(Data records begins)

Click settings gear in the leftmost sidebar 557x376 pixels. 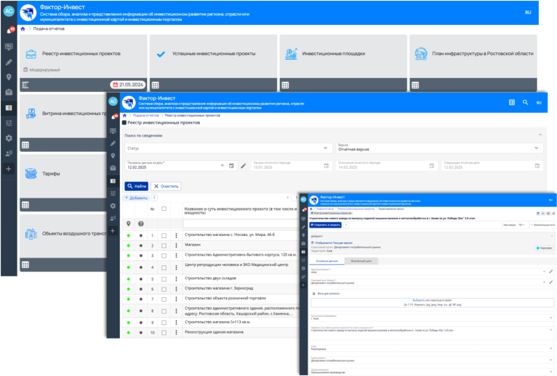(9, 138)
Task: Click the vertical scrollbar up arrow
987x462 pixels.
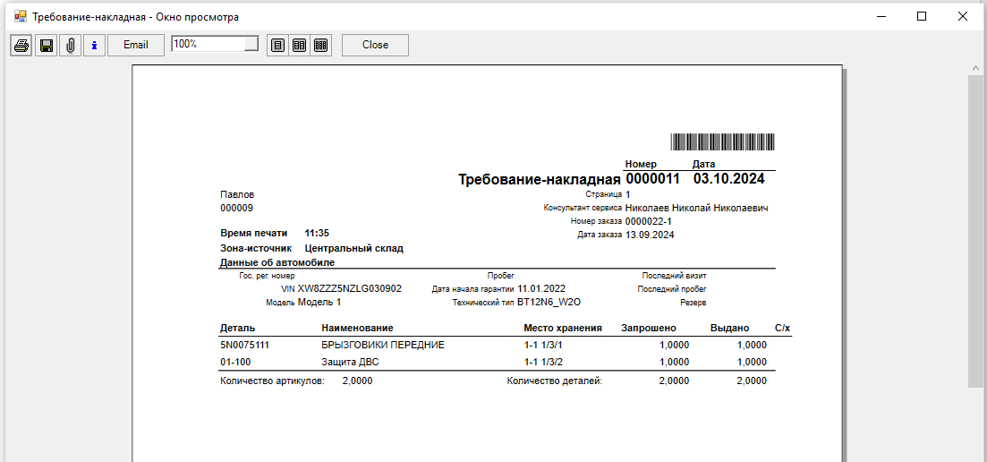Action: coord(976,68)
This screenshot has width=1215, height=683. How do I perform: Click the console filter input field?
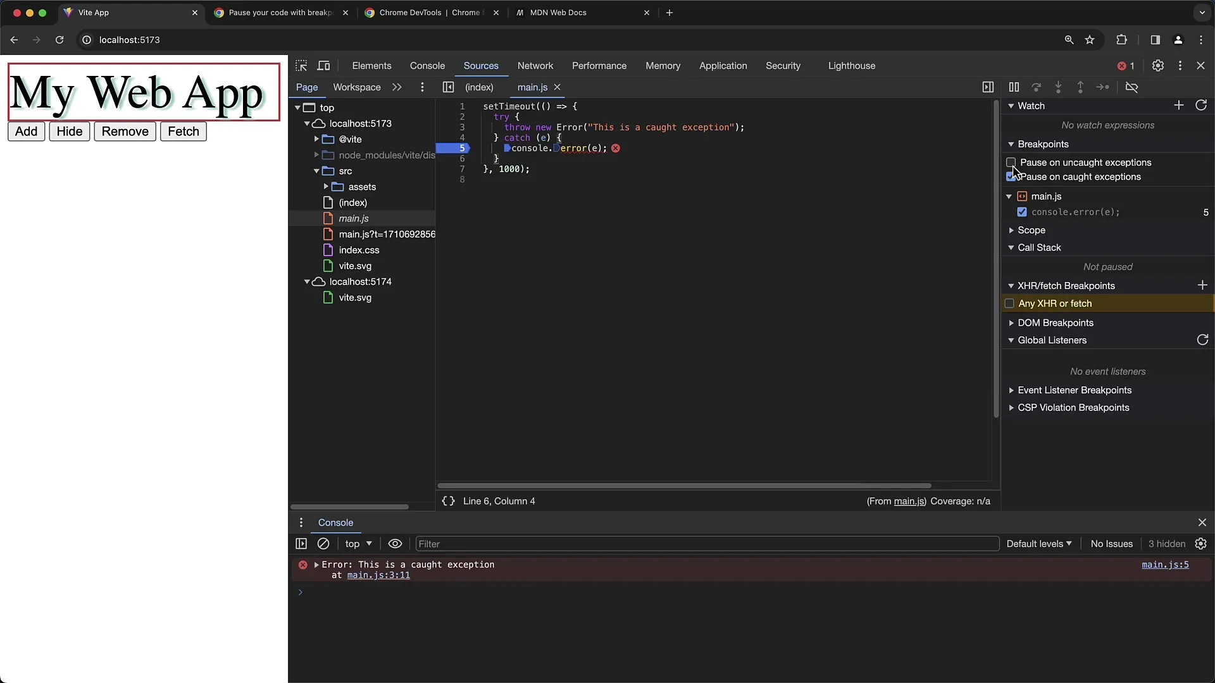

(Data records ends)

_Exercise brief_.
Your job is to restate, word for word, only the lines from the one holding "Task: Click the vertical scrollbar up arrow" through the end of the material; pictures stay out.

_Completed task_.
Task: Click the vertical scrollbar up arrow
987x462 pixels.
Action: coord(976,68)
This screenshot has width=1215, height=683. How do I perform: Click the console filter input field?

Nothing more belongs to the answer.